Молодой командир заявляется.
— Пожал-те неподалеку поговорить. Я партизан Поспелов. Выходят они из избушки в рощу.
— Расстреливаю тебя за прорыв фронта! — кричит Ванька Каин.
И с тремя ребятами своими тут же молодого командира и хлопнули.
Ну, потом, когда до этого дела дошли, дознались, — уже в мирное время, — этого Ваньку Каина совсем и навсегда из партии наладили — катись! Да...
Извини, товарищ историк, я тебя на минутку-другую покину. Послышалось мне, что в конюшне лошади не по-хорошему ржут.
И с этими словами Иван Петрович Петров неуклюже побежал по деревенской улице.
Я не слышал никакого ржанья, а не только что нехорошего. И эта профессиональная чуткость уха конюха меня удивила.
Так с товарищем Рыковым мы остались вдвоем на крыльце дома Петра Петровича Петрова. Оглядевшись, точно он опасался соглядатаев или подслушивающих, Рыков конфиденциальным тоном, будто сообщая важнейшую государственную тайну, проговорил:
— Вот вы прослушали сейчас некоторые истории про Ваньку Каина, но должен предупредить вас, что очень много у нас про него нелепостей и несообразностей сообщают. По этим историям выходит, что он в один и тот же день орудовал в разных концах Карелии, что есть чепуха несообразная... Я поэтому серьезно советую вам: прежде чем писать научную историю про этого человека, съездить к нему и самолично расспросить про все и все проверить. Он живет и работает нынче на Ковдинском лесопильном заводе, в нашей же Карелии. От него и разузнаете, что и как... А человек он образованный. В своей комнате энциклопедический словарь держит «Брокгауз и Эфрон». Все девяносто шесть томов. Вот. А действительные приключения у Ивана Каина тоже бывали...
ЧЕРДАК
— В селе Шижне расположился белый английский штаб. Тогда у них много территорий было: и Княжая Губа, и Медвежья гора, и Каменное озеро... Они собирались наступать на Петрозаводск, но отряд Ваньки Каина очень досаждал им. То обоза недосчитаются, то офицерика английского тюкнут. А все орудует партизанский отряд Ваньки Каина. И вот объявляют они награду в пять тысяч северных рублей тому, кто укажет местопребывание вышеизложенного красного партизана Ваньки Каина.

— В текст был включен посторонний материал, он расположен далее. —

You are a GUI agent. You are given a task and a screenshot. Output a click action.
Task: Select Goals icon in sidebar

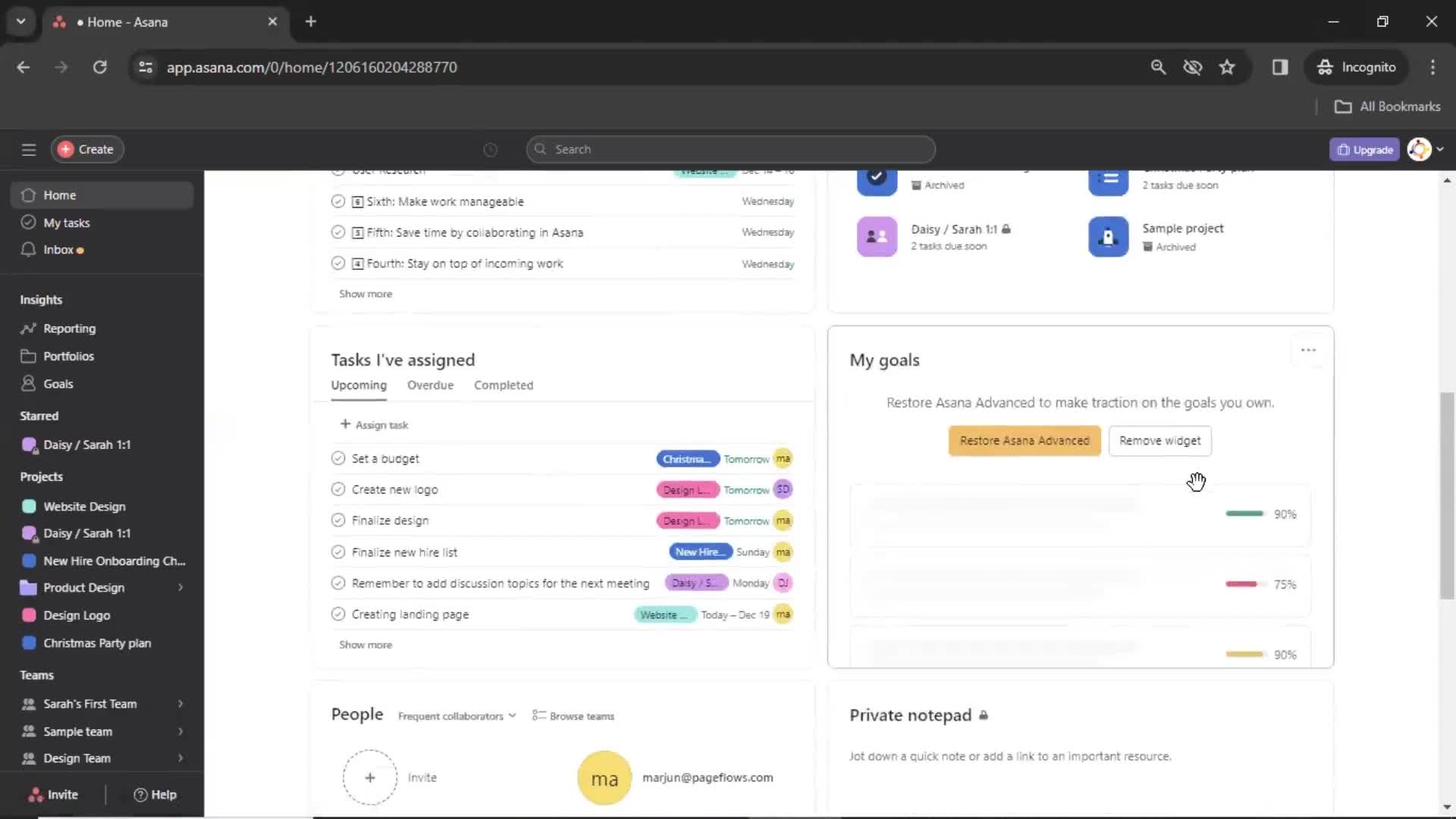(28, 383)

А работал при штабе крестьянин один, невзрачной наружности человек, лицом на лопаря смахивал. Он был осведомителем. Сообщал, где что видел, где что от кого слыхал, разные лесные обходные тропы разыскивал,— считался необходимейшей личностью. А проживал этот крестьянин на чердаке над самым штабом. В том же доме... Заинтересовался он очень объявленной наградой, по всем окрестностям, как гончая, зарыскал, даже воздух ноздрею щупать стал. Да разве учуешь? Ванька, он тем и знаменит был, что увидишь, да не словишь. Хоть и ничего не выходило у него, а все ж таки за усердие выдали ему наградные. И вот в одну ночку, когда все спали,— солнце и то на ночь к бабе уходит,— разыскал этот крестьянин начальника белого... С постели сорвал... Тревогу поднял... Тот в чем был к нему выскочил.
— Что и как? — спрашивает.
Рядом — брюки натянуть не успели — переводчики беспокоятся. А он передает конверт в руки начальнику и говорит:
— Здесь полный план, где и как найти Ивана Поспелова, Ваньку Каина, и где он все это время проживает.

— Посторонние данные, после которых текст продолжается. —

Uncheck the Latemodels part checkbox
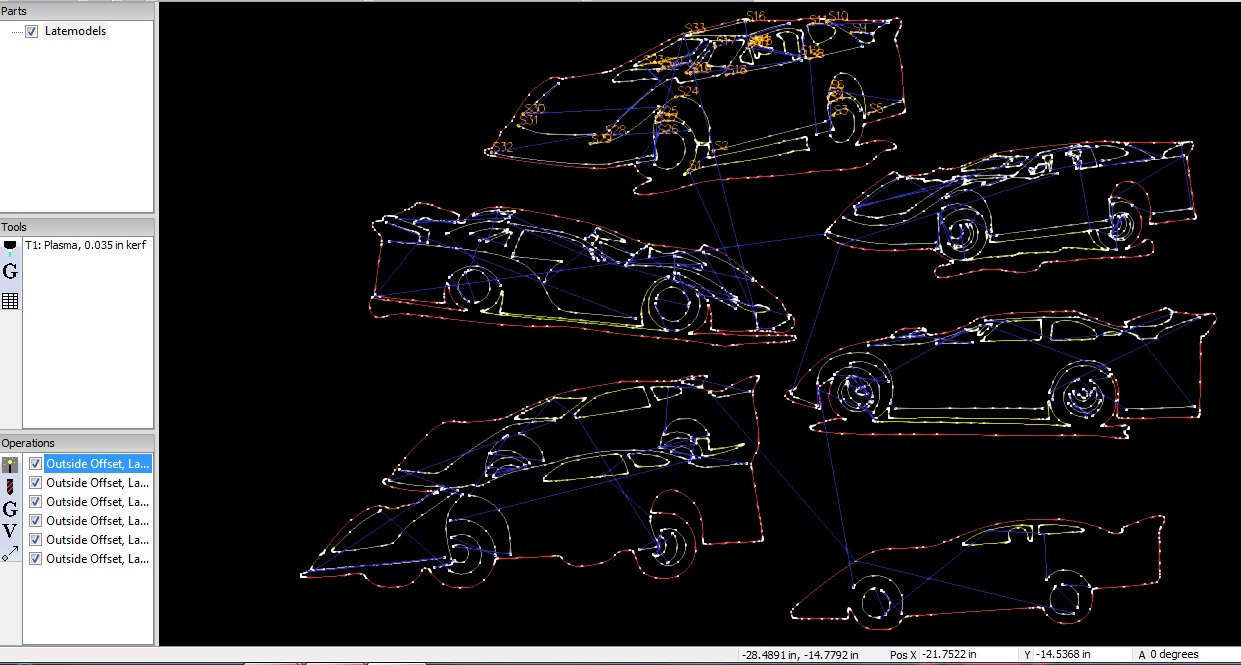The image size is (1241, 665). click(33, 31)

Сказал он эти слова и вышел из дому в лес, в ночь, за ближними деревьями и растаял. Те надорвали конверт, записка вылетела. В записке обрисовано:
«Идите на чердак в штабе. Там все узнаете».

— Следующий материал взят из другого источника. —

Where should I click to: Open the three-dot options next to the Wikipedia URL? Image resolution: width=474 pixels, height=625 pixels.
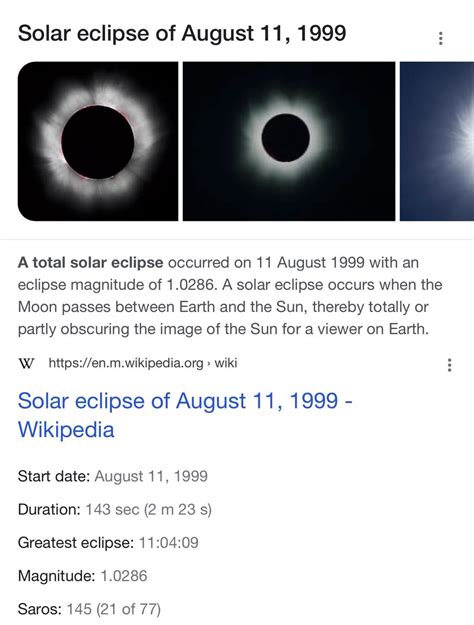click(450, 365)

Ну, те единым духом на чердак взлетели.
Там на столе конверт, в конверте запечатано:
«Приказываю немедленно убираться восвояси и не мучить трудовой народ. В противном случае будете наказаны по заслугам. Красный партизан Ванька Каин».
Тут они за головы схватились... Сообразили, кто над ними на чердаке жил. Это и был он. Да.
Это есть неопровержимый факт. Можете сослаться в случае опровержения на меня. Адрес мой я самолично запишу в вашу тетрадочку...
ШИНКАРЬ
— Слышал я еще,— продолжал товарищ Рыков,— что вчера вы про юродствующего кулака Василия Ивановича Зайкова интересовались. Так и про него много врут. Я его хорошо знаю. Сколько раз его арестовывали, но по психической справке освобождали... Болен, мол, да не опасен. А как, спрашиваю, не опасен, когда он недозволенным шинкарством занимался, пользуясь этой бумажкой? Его все районные люди знают... Прибудет, бывало, новый предрика, или райзо, или секретарь райкома, Василий Иванович со своей супругой немедленно на дом припрутся.
— Так и так, здравствуйте, новый товарищ!
— Здравствуйте, чем могу быть полезен?
— А мы к тебе не с корыстью, а дружелюбно... Проведать. Чайку попить зашли...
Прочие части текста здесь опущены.